__EXERCISE DESCRIPTION__. Each line of the data that includes the string "Staten" is to be copied out.

(Saved entries)
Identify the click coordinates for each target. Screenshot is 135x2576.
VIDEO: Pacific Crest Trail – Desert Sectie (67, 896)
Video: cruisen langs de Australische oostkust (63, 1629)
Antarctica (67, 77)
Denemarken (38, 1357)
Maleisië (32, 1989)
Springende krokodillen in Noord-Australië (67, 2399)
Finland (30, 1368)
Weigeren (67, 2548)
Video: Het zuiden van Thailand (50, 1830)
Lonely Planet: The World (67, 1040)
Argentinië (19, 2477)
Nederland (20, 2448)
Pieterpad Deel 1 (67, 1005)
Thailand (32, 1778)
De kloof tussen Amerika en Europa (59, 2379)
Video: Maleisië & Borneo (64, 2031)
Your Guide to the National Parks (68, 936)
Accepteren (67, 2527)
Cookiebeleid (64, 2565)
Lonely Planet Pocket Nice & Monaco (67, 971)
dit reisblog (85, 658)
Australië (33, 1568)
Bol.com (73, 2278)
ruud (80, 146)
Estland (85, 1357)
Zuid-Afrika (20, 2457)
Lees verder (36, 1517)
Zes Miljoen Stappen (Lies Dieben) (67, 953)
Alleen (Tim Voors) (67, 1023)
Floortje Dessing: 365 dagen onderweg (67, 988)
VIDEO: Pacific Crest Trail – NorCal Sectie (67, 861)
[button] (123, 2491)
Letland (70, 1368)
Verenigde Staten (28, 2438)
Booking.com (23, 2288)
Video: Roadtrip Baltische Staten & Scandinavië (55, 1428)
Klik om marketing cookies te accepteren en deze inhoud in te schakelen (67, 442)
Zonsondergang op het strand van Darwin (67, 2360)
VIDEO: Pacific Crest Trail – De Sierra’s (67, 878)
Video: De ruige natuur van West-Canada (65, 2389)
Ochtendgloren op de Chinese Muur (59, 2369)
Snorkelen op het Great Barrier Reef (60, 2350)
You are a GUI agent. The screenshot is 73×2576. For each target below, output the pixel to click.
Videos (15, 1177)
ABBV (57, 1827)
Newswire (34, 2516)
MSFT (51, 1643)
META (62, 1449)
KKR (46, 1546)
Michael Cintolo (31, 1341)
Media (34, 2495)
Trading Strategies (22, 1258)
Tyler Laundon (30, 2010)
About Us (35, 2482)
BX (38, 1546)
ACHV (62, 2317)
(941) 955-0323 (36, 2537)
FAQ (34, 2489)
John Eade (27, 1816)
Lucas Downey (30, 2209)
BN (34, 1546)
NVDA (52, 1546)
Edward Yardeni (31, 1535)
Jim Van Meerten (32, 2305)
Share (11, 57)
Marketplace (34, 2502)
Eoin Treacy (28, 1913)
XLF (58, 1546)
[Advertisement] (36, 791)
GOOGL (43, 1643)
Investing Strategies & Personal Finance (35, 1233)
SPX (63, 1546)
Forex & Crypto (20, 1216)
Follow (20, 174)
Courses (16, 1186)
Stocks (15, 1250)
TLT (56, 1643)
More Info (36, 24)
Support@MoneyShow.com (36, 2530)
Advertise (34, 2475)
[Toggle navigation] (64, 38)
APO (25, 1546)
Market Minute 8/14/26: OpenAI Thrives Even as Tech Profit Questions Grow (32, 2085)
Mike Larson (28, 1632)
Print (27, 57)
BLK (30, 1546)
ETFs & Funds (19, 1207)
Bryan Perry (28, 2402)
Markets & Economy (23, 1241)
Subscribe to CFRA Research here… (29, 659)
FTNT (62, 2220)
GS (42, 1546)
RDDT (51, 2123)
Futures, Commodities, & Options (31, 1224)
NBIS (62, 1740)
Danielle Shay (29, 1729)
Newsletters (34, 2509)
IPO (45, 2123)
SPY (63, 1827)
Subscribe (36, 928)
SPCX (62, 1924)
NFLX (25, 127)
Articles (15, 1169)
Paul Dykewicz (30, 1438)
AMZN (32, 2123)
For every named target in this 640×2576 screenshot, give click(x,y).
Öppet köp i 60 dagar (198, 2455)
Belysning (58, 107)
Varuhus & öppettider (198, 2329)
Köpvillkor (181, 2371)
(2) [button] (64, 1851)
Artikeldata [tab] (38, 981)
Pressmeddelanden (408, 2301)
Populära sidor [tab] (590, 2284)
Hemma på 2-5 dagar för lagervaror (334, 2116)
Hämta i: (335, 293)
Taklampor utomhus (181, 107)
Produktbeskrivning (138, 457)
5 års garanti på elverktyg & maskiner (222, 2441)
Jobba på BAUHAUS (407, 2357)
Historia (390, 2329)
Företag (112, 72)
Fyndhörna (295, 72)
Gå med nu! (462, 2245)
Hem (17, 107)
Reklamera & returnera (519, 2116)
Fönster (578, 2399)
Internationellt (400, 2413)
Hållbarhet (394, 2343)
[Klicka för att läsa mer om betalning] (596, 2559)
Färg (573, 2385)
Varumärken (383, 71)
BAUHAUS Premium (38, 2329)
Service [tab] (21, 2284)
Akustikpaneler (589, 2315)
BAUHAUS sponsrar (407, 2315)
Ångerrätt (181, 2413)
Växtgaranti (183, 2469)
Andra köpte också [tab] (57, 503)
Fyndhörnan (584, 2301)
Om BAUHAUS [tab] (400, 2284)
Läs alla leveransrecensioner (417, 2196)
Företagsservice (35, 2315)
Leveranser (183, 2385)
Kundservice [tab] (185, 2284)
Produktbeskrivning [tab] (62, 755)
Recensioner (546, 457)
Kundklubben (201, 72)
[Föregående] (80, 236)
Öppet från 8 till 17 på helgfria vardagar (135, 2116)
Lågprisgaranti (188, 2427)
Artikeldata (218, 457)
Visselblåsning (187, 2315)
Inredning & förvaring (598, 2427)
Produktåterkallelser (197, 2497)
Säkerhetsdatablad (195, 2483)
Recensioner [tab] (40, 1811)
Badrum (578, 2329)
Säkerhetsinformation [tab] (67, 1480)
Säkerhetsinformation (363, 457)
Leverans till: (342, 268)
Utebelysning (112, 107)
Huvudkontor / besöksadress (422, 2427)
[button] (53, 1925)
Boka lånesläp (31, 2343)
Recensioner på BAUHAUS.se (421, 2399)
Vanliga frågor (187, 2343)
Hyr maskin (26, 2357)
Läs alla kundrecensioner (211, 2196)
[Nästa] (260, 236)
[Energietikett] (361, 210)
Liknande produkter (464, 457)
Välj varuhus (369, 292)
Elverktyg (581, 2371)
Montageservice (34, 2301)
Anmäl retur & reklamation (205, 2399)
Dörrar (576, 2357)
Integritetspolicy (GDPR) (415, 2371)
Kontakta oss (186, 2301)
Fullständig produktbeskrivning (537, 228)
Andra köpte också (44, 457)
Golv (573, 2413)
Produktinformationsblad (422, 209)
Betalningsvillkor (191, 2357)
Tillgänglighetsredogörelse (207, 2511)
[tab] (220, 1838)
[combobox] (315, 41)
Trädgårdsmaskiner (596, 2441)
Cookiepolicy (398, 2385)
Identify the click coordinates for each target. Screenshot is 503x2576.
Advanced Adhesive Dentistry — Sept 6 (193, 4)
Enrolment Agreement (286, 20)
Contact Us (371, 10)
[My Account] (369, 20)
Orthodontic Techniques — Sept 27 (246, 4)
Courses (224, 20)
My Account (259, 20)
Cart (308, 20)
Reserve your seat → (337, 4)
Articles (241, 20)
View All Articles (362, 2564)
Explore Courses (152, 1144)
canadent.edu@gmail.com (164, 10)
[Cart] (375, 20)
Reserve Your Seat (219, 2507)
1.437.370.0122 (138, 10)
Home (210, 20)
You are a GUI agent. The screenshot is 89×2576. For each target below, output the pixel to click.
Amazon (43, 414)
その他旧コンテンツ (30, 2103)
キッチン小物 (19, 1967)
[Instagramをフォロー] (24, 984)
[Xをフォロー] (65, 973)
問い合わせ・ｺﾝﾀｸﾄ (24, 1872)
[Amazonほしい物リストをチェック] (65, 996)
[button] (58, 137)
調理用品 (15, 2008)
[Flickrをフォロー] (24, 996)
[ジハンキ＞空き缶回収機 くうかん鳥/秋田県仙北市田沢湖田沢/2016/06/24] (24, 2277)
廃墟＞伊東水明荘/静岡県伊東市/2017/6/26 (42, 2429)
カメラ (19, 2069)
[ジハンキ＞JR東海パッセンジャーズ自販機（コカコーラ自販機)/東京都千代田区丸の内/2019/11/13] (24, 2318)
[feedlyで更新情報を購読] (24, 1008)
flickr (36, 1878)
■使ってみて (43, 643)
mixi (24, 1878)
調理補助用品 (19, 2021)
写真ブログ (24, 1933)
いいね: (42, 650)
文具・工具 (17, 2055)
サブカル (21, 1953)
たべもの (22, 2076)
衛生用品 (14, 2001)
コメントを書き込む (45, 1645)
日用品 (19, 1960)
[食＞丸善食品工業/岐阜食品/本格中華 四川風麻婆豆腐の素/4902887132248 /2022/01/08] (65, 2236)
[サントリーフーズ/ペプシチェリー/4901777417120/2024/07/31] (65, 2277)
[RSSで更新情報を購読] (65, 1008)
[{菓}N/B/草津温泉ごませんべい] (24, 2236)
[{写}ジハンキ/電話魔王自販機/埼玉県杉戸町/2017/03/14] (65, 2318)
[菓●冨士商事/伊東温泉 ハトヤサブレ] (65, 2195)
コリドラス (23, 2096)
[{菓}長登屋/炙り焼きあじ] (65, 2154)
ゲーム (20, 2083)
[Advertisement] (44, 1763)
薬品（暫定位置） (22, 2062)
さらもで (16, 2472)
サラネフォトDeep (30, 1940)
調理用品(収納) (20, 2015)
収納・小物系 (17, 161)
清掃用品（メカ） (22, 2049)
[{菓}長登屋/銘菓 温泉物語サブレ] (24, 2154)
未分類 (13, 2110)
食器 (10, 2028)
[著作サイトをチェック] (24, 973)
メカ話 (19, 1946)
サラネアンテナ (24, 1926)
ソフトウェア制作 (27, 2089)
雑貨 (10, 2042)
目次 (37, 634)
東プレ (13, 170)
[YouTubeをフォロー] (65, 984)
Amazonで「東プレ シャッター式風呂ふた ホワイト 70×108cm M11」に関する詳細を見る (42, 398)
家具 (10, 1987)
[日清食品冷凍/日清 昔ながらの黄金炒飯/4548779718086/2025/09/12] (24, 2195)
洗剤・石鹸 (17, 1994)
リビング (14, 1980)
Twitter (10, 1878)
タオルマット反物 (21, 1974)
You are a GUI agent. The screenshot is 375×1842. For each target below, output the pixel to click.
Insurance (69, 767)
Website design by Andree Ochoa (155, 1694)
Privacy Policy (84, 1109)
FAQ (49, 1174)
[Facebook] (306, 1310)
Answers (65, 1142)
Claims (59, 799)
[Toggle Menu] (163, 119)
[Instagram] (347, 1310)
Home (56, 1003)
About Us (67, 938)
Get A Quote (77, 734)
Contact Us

__TASK RESULT__.
Verenigde Staten (28, 2438)
Video: Roadtrip Baltische Staten & Scandinavië (55, 1428)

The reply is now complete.